There is a third option. A butcher from 2,000 years ago could explain that bodies are mechanical systems, with ball joints, plumbing, etc. Later, psychology developed and we began to study what makes humans tick at a different level. The mechanical level if bones and blood vessels is important, of course. To understand people, you have to also look at another level, the psychological level. Mind and body, two different parts of who we are. 2,000 years ago, a guy who built things talked about a third level of humaness, what some people call the spirit. Mind, body, spirit. We don't know much about this "spirit" level yet, but there is a wealth of evidence that SOMETHING is going on, something we can't yet explain well. It's possible that the body is deterministic clockwork, while the spirit may be governed by entirely different rules. In some ways, it seems that spiritual laws like "honesty is the best policy" (the best general rule) are just as true as physical laws like "what goes up must come down". There might be a reason for that, and it might not be because of particle physics.
I had the same thought, smartphones have plenty of physical hardware interfaces and can certainly make due. AFAIK, servers are the only place where we need a lot more entropy than a standard device and where (especially on virtual machines) there is a poverty of physical signals to mix in. Even here, however, you only need to ensure that the initial seed is random, hashing will take care of the rest. FWIW, Ubuntu 14 comes with a nifty random entropy seed protocol called pollinate.
I think the authors are just going out on an a limb to try and find some practical edge to the paper.
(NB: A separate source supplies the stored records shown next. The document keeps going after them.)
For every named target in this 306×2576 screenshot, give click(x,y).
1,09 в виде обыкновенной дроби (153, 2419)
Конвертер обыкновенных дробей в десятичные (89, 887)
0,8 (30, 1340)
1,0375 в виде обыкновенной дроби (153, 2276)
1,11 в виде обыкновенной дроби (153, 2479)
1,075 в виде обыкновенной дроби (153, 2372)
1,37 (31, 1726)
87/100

Everyone's being pushed to do that now, it's a publicity stunt that (apparently) works.
Is there anything better than clicking through Microsoft ads on Slashdot?
A 5.6V Zener-diode is half thermal noise, half quantum noise. It costs something like 5 cent. Amplification and digitization may be another $30 or so, but only for the prototype (e.g. Arduino clone).
This is a complete non-news item.
Most ACs are not even worth the keystrokes to insult them. Be generically insulted by this and ignored otherwise.
From a fair challenge like a chickenshit blowhard http://slashdot.org/comments.p...
From a fair challenge like a chickenshit blowhard http://slashdot.org/comments.p...
I think it's a step in the right direction,
From a fair challenge like a chickenshit blowhard http://slashdot.org/comments.p...
From a fair challenge like a chickenshit blowhard http://slashdot.org/comments.p...
How many sockpuppets do you have for that K.S. Kyosucky? Nobody'd defend an illogical troll like you so answer that.